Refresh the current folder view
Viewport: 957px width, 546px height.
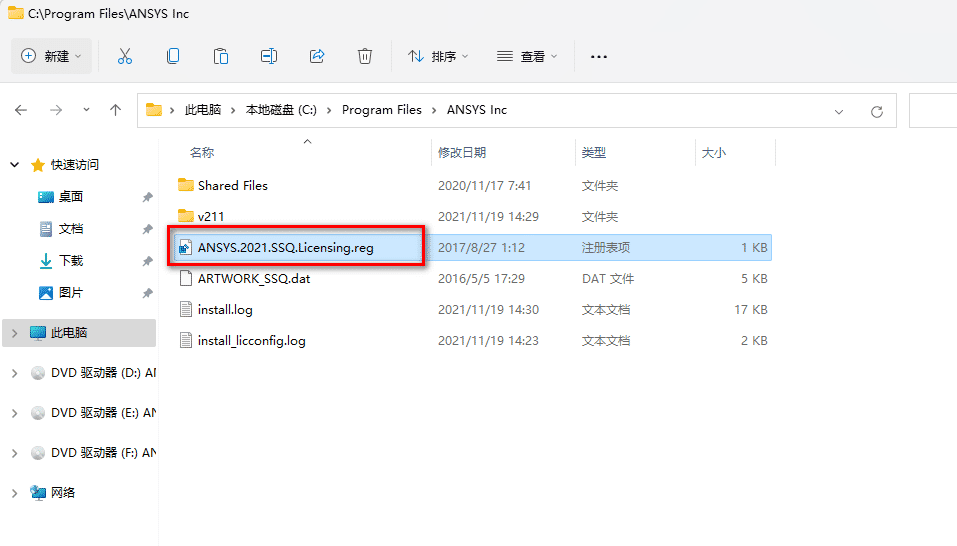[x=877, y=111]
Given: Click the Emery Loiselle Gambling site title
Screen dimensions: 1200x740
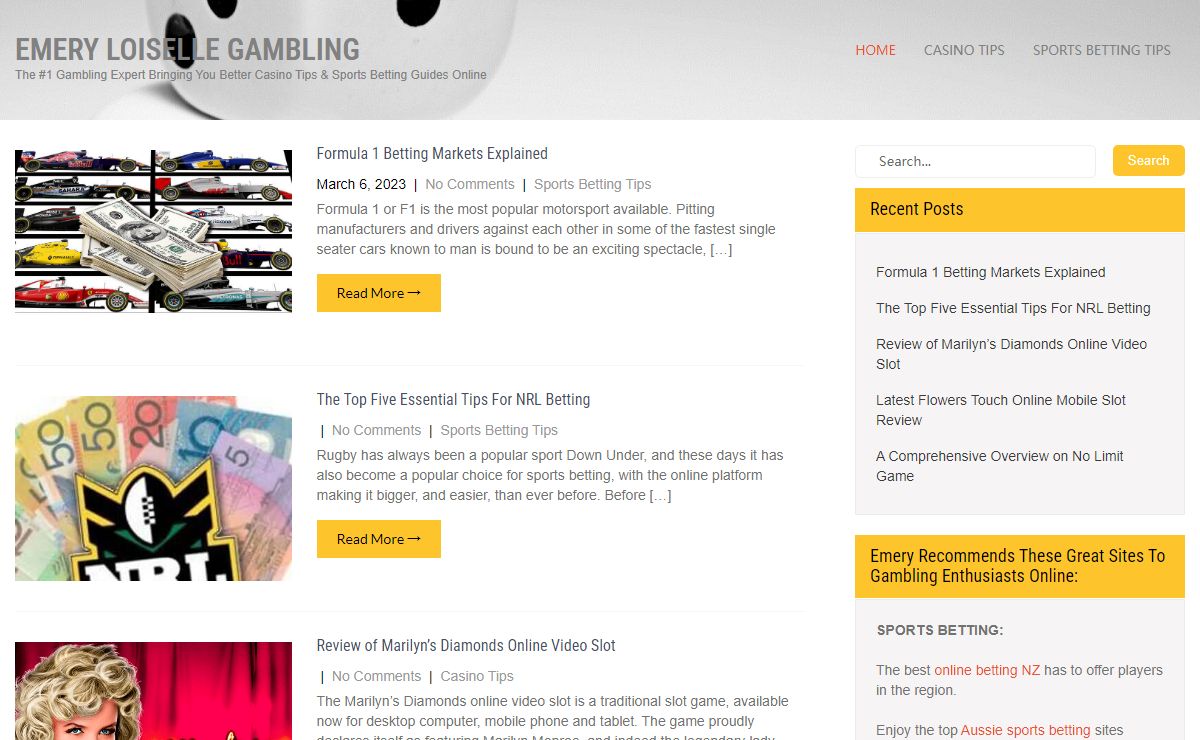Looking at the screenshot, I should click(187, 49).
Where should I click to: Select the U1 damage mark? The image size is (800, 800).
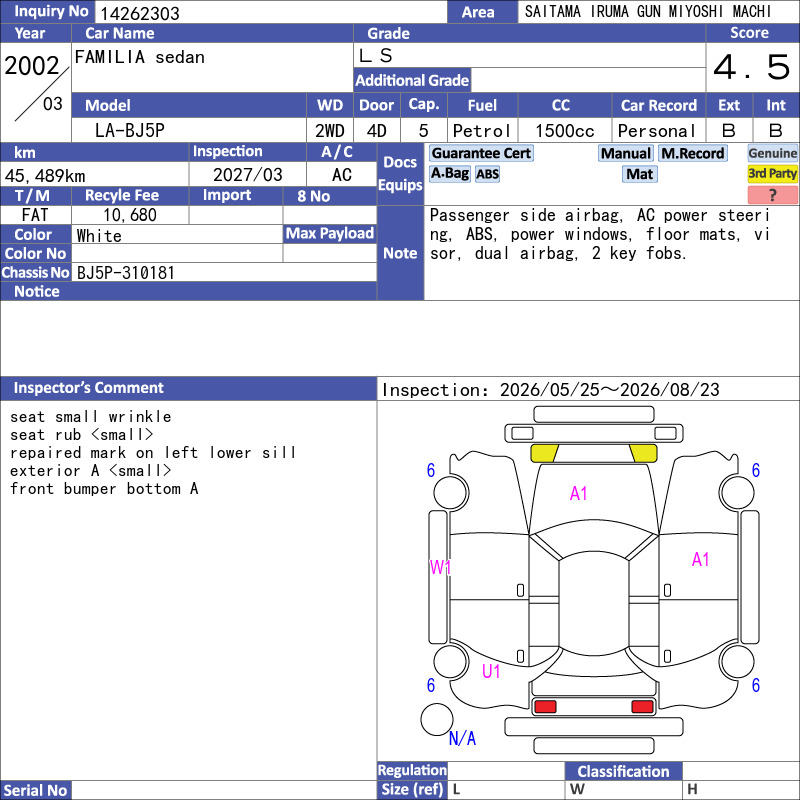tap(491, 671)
-*-*-
* PROBLEM STATEMENT *
Reproduce every line of the listing above with "folder" switched to "directory" and all other text left unchanged, omitting the pictures.

* TASK RESULT *
Refresh the current directory view
Viewport: 957px width, 546px height.
[x=877, y=111]
Given: Click the Emery Loiselle Gambling site title
Screen dimensions: 1200x740
Looking at the screenshot, I should click(187, 49).
Where should I click to: Select the U1 damage mark? The image size is (800, 800).
tap(491, 671)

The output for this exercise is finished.